August 30, 2010 at 9:38 pm #5516hungrymindParticipant
While I am not a frequent poster around here, I am a frequent “lurker” and have enjoyed the generous contributions from forum members here.
I finally have a question of my own, and have searched the boards here, unable to find an answer to my specific question. So, here goes….
I have been asked to conduct a Penetration Test on a friend’s website. I have his full consent to go “whole hog” in order to find potential vulnerabilities. He is aware of my knowledge level (strong theory, little hands on experience with Pen-Testing). He hopes that this project will bring me some much needed experience.
We decided to use W3af for our pen-test. Now that we have made our first attempt with W3af, we have now encountered the dilemma of how to read and interpret the results.
I am signed up with the W3af mailing list and I have asked this same question there. While the people there were helpful, I was unable to come across any solid resources on how to understand the actual results spat out by W3af.
I am a Windows user migrating over to Linux. I have limited Linux experience, but hope to change this around very soon. Lastly, I just want to point out that when we did the first W3af Pen-Test, we chose the most generic settings available. In fact, I think we just went with full defaults set and let it run for awhile. If this is a silly thing to do, I would appreciate the head’s up on this. We are completely clueless! ???

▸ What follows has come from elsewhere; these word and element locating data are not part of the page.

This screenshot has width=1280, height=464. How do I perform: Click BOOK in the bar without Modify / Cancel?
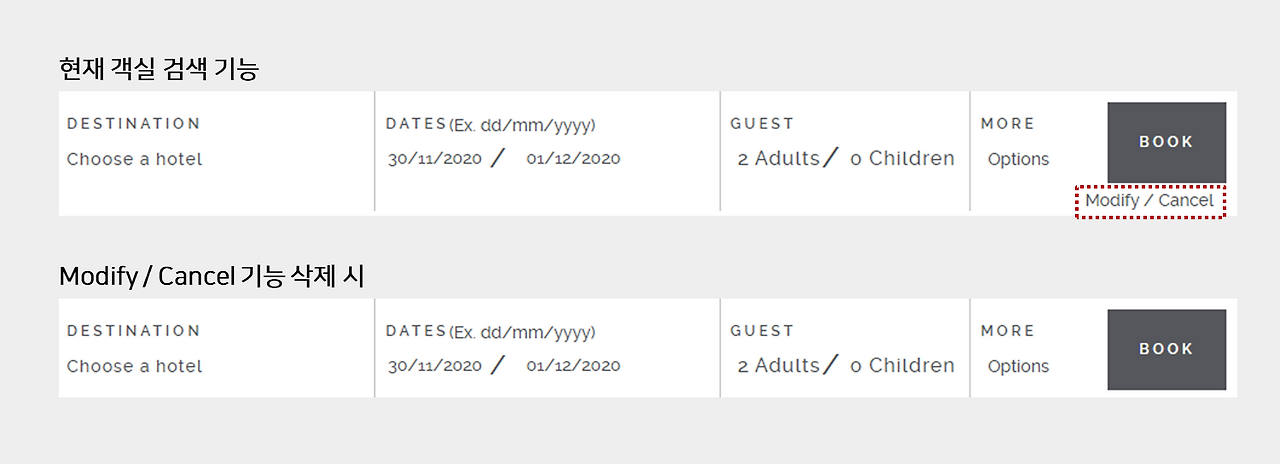[x=1166, y=349]
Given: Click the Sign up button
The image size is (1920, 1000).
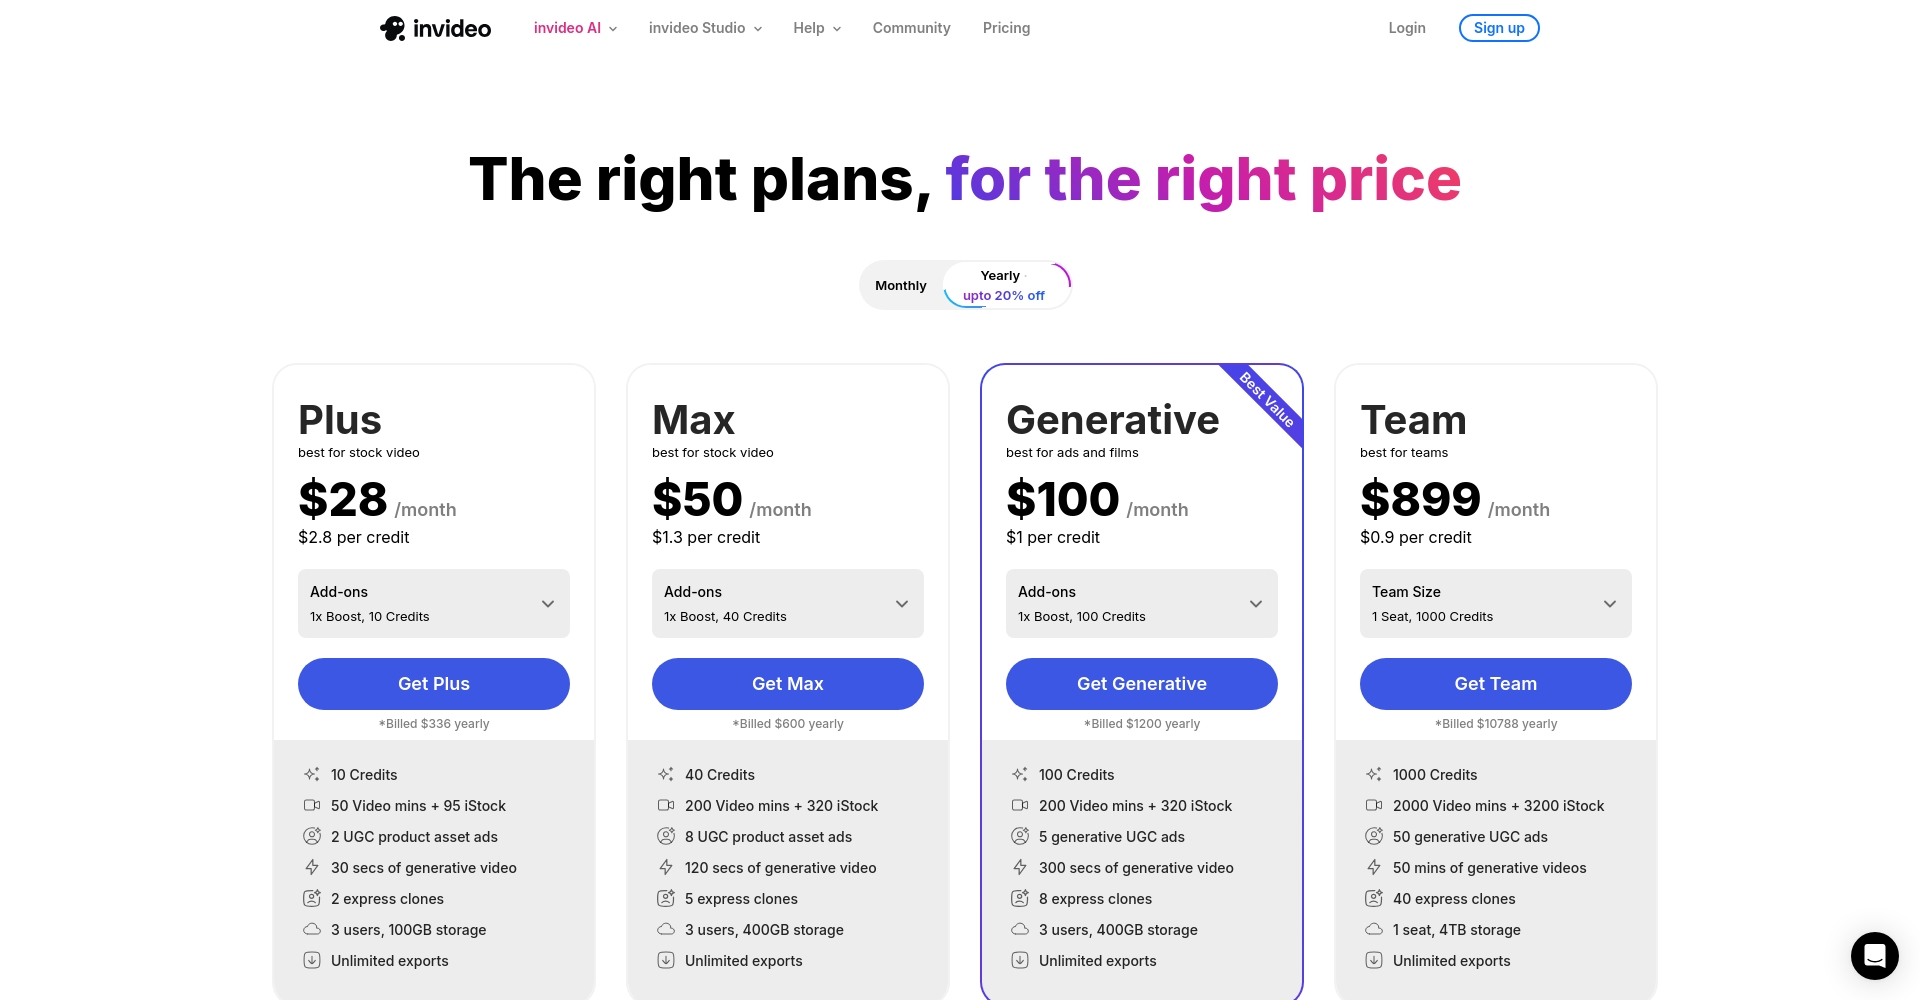Looking at the screenshot, I should coord(1499,28).
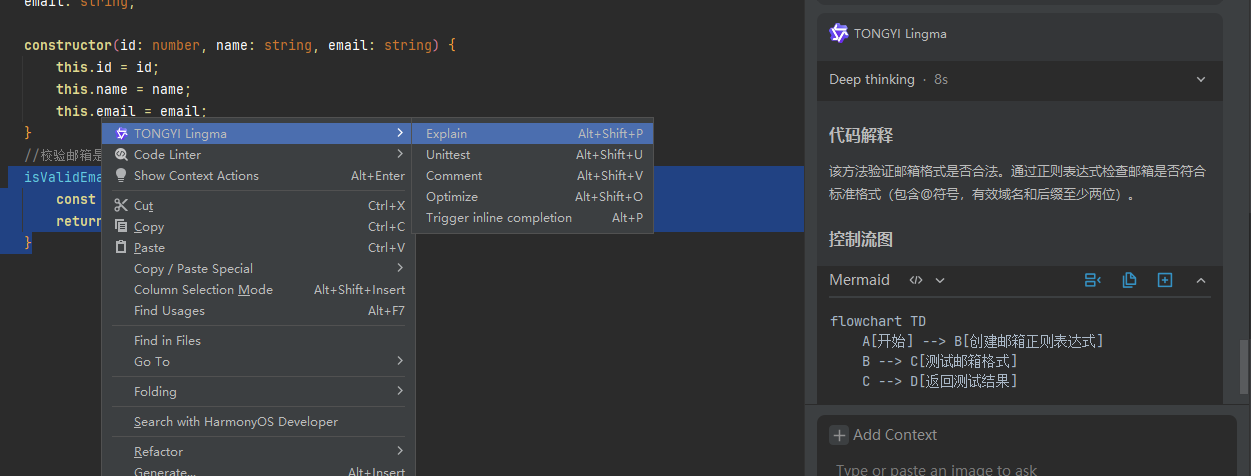This screenshot has height=476, width=1251.
Task: Click the Code Linter menu icon
Action: (x=121, y=154)
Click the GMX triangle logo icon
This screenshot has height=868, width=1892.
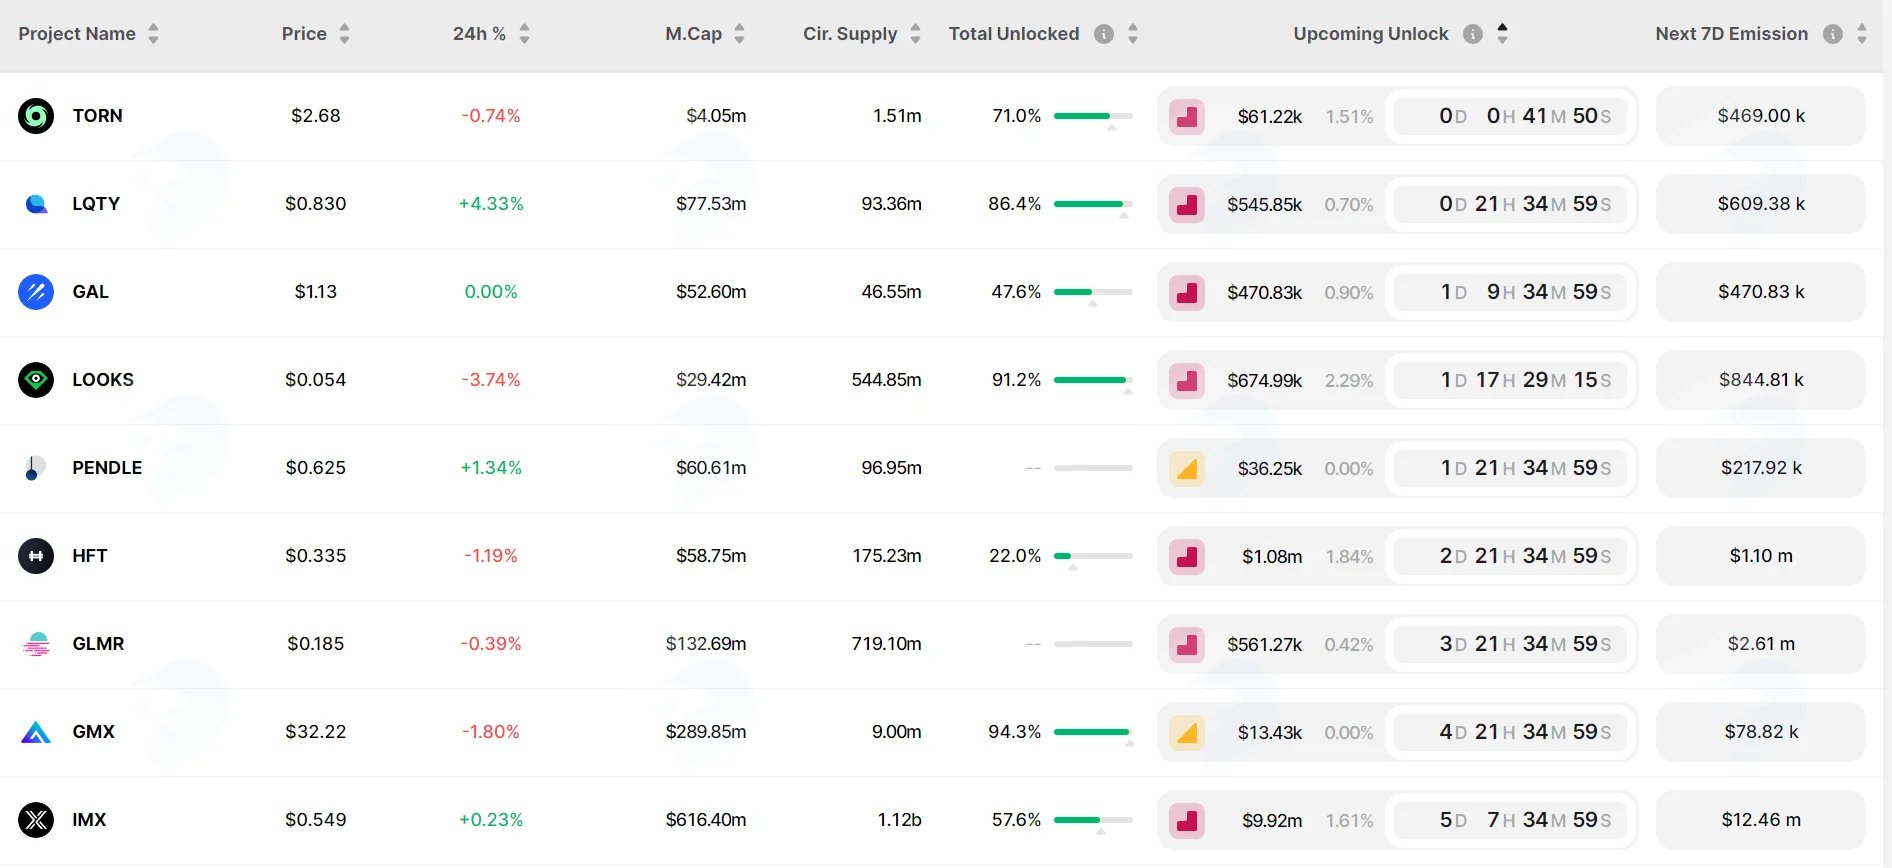(36, 733)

A brief sample of our results generated by first W3af attempt (IP has been blanked out for privacy reasons):
[Sun 04 Apr 2010 05:11:17 AM UTC] Found a new virtual host at the target web server, the virtual host name is: “webmail.example.com”. To access this site you might need to change your DNS resolution settings in order to point “webmail.example.com” to the IP address of “example.com”. This vulnerability was found in the request with id 269.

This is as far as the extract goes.